DATA TO EXAMINE –
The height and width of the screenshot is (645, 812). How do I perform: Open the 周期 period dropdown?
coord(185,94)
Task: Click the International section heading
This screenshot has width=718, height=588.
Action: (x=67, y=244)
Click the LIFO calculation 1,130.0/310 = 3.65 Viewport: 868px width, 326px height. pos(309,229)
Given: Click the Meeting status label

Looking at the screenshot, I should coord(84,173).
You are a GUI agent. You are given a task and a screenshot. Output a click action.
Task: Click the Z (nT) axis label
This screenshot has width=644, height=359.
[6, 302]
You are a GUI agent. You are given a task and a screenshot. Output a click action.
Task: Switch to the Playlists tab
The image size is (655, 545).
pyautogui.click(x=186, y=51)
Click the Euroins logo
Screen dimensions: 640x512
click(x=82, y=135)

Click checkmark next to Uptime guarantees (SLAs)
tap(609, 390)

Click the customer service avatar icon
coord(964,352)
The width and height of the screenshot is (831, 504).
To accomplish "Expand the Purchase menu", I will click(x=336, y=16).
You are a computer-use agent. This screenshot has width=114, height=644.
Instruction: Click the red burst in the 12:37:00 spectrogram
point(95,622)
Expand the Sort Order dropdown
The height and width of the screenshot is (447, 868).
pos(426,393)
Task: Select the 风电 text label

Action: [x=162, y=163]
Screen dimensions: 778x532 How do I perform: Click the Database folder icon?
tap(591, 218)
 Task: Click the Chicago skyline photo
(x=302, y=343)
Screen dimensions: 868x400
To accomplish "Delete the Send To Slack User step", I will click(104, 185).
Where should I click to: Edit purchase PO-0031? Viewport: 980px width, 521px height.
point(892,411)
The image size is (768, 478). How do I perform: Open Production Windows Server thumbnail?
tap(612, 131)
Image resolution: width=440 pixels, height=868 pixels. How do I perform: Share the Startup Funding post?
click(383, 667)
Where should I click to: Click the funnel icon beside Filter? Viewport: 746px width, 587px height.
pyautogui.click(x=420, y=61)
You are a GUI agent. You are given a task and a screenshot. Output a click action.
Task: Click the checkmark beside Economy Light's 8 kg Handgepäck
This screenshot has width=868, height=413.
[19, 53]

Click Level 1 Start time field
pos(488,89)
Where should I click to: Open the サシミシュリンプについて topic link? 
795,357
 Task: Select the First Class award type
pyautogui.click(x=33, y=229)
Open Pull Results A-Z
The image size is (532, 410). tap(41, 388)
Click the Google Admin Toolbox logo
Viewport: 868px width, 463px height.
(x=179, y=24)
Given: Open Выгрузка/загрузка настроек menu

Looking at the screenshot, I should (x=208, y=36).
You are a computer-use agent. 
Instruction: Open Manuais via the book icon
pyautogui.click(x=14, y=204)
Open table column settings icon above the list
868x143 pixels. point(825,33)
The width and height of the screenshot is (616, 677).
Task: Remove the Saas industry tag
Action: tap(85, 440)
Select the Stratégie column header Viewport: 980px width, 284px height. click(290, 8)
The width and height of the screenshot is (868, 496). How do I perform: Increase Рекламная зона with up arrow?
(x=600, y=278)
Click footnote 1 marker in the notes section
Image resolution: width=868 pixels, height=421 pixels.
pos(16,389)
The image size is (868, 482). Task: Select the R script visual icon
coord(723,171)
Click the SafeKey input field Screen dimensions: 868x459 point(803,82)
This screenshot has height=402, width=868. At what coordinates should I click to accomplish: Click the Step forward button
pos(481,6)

ABOUT THIS EXERCISE – Starting at the line that contains "Select the Stratégie", transcribe every line through the last line of the entries above, exactly, and nothing else.

REPLY TO THE TASK –
Select the Stratégie column header Viewport: 980px width, 284px height. click(290, 8)
The width and height of the screenshot is (868, 496). How do I perform: Increase Рекламная зона with up arrow?
(x=600, y=278)
Click footnote 1 marker in the notes section
Image resolution: width=868 pixels, height=421 pixels.
pos(16,389)
The image size is (868, 482). Task: Select the R script visual icon
coord(723,171)
Click the SafeKey input field Screen dimensions: 868x459 point(803,82)
This screenshot has height=402, width=868. At what coordinates should I click to accomplish: Click the Step forward button
pos(481,6)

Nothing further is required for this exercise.